◆ WHAT YOU ARE ASKED TO DO:
With pictures excluded, copy word for word the lines in the data below from the line containing "Given: Choose the" through the line containing "The width and height of the screenshot is (1392, 1054).".

*** Opening GIVEN RECORDS ***

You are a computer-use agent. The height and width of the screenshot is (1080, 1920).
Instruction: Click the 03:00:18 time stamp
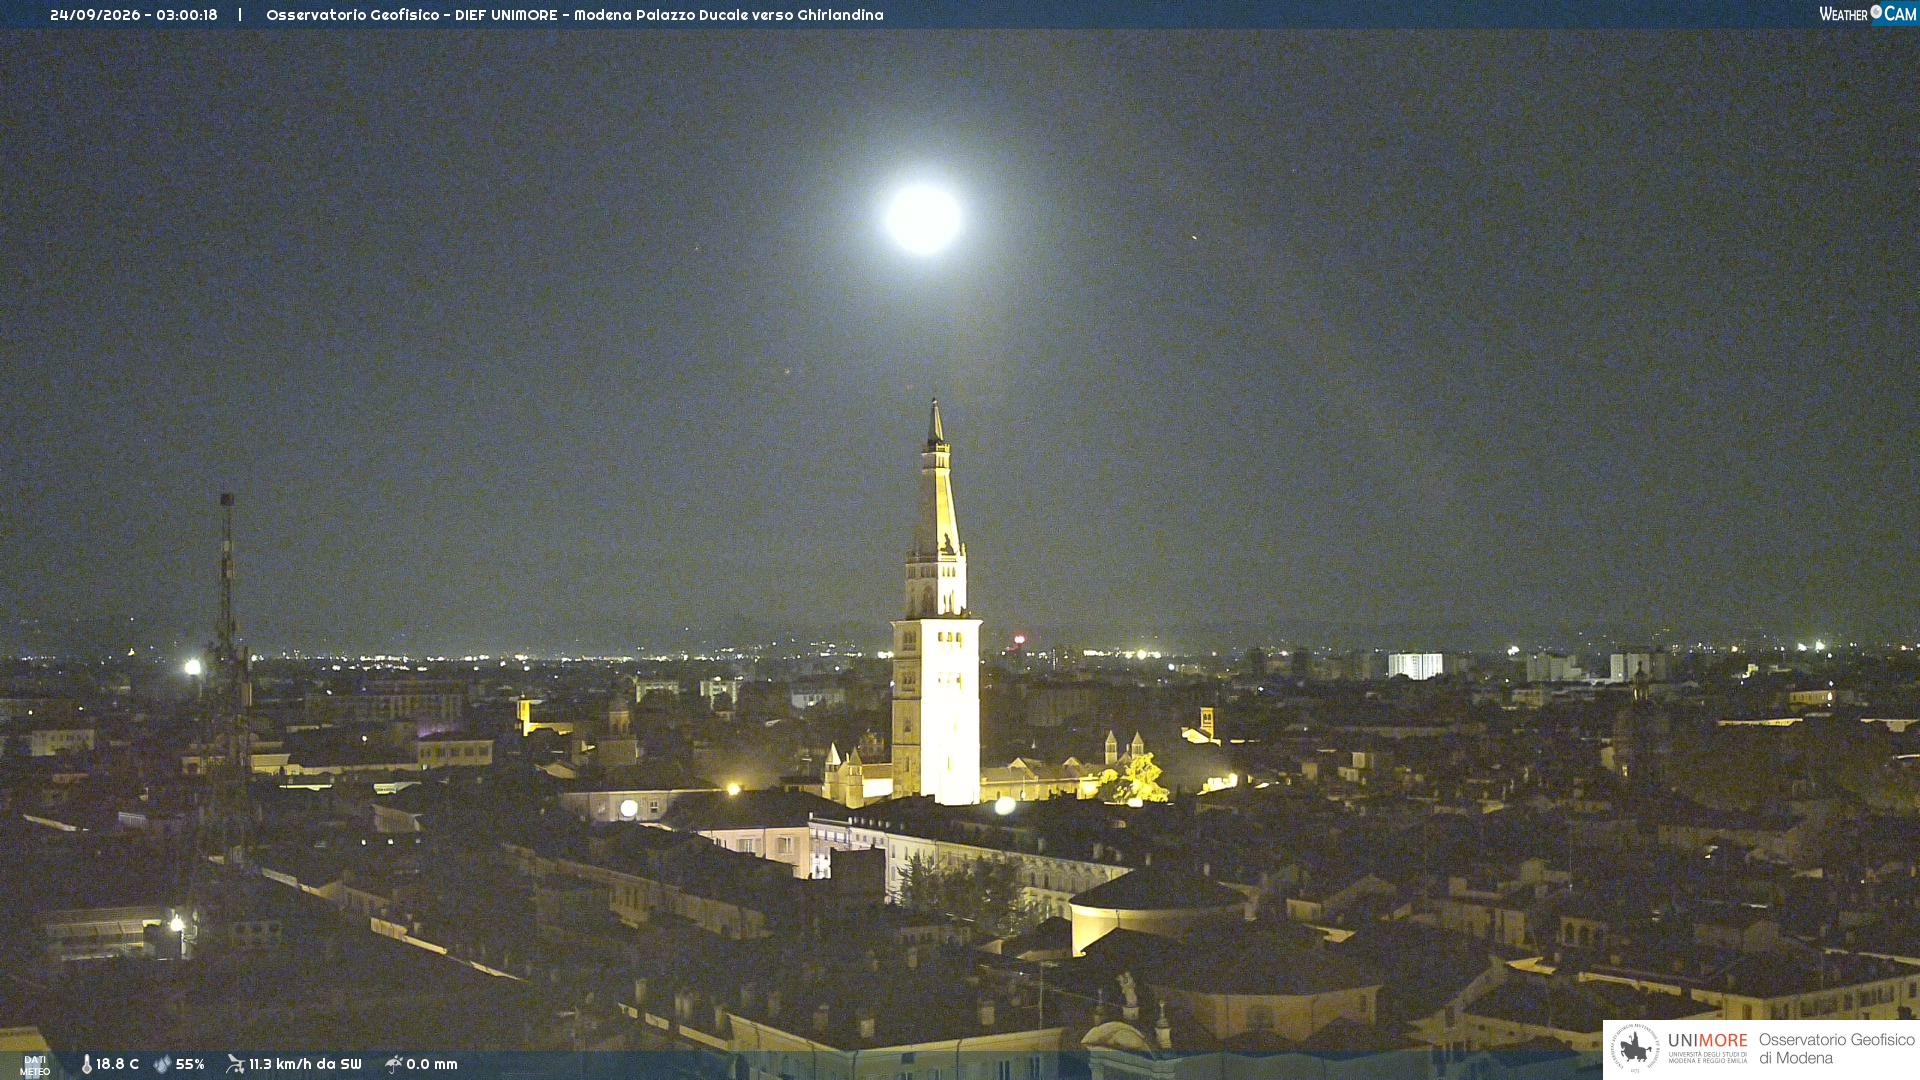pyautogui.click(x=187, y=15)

*** Closing GIVEN RECORDS ***
*** Opening GIVEN RECORDS ***

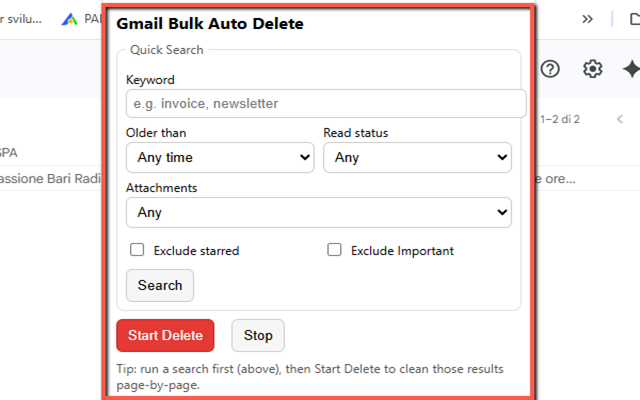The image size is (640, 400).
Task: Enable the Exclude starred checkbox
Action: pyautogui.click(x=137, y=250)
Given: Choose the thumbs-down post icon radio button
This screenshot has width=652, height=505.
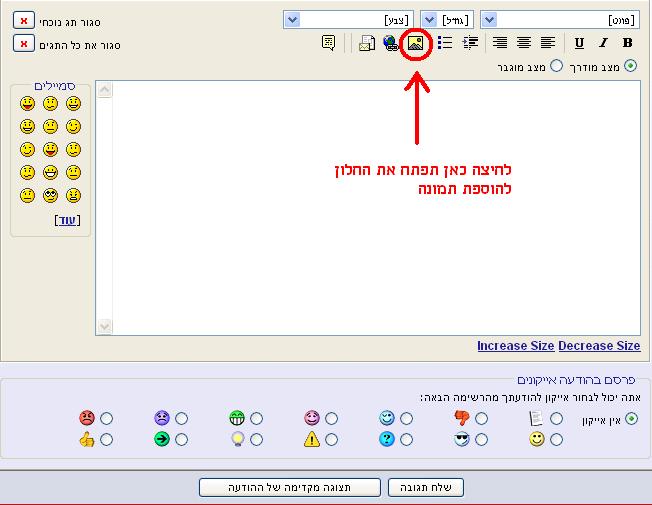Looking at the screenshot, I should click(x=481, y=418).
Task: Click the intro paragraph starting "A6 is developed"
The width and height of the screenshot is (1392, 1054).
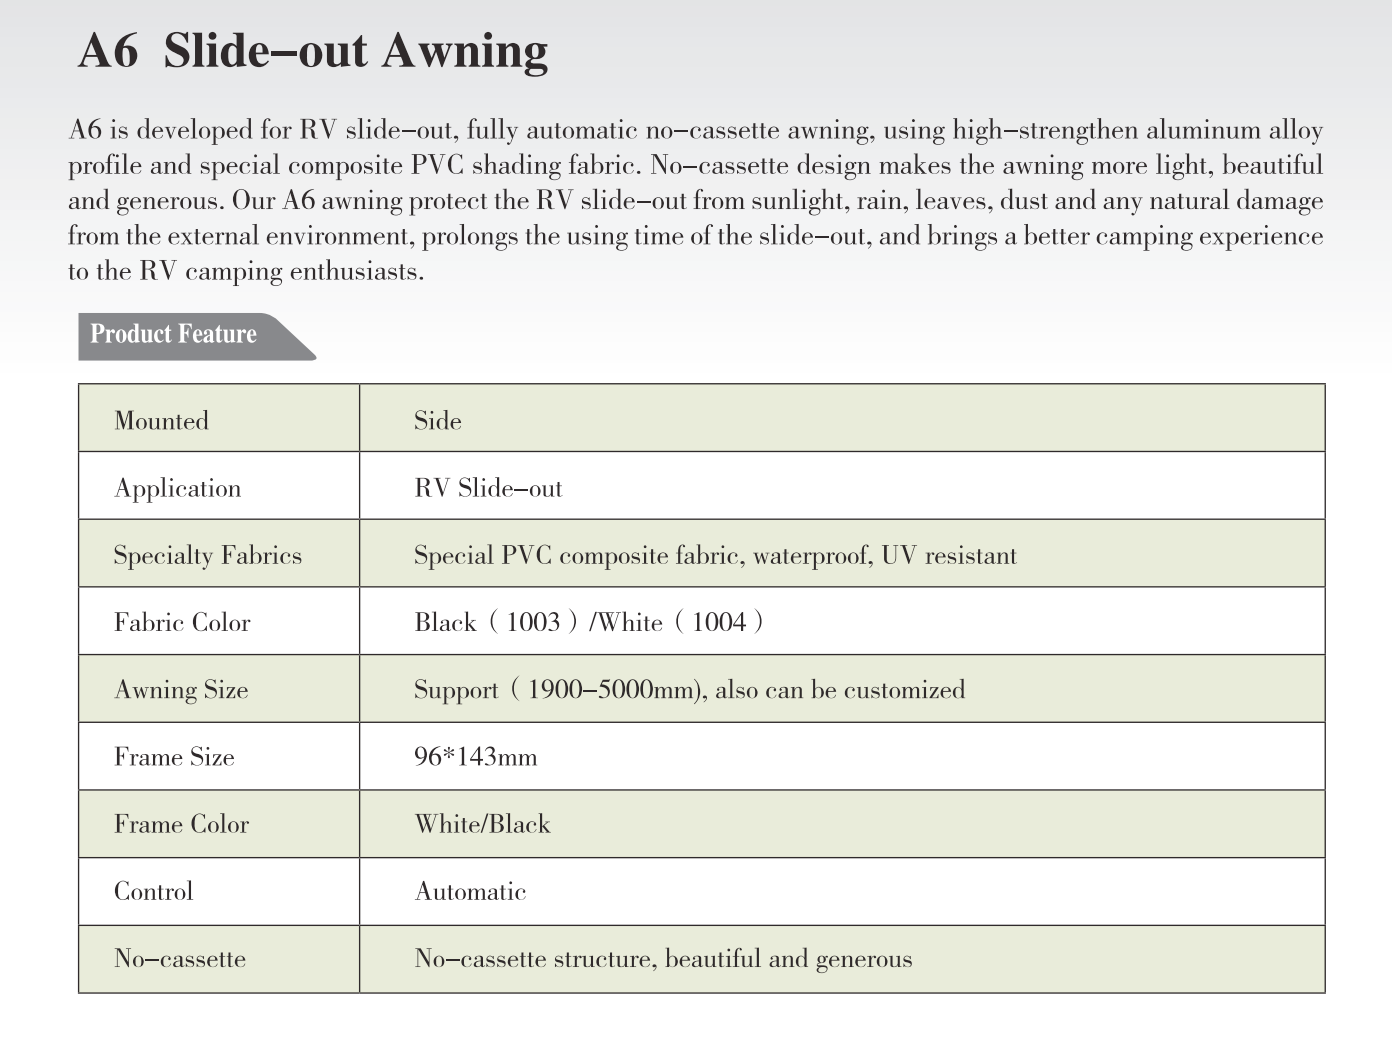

*** Closing GIVEN RECORDS ***
*** Opening GIVEN RECORDS ***

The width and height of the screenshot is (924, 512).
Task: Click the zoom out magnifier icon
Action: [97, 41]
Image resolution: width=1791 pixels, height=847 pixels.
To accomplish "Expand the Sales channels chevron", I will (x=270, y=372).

*** Closing GIVEN RECORDS ***

◆ TASK RESPONSE:
Given: Choose the thumbs-down post icon radio button
This screenshot has width=652, height=505.
Looking at the screenshot, I should click(x=481, y=418).
Task: Click the intro paragraph starting "A6 is developed"
The width and height of the screenshot is (1392, 1054).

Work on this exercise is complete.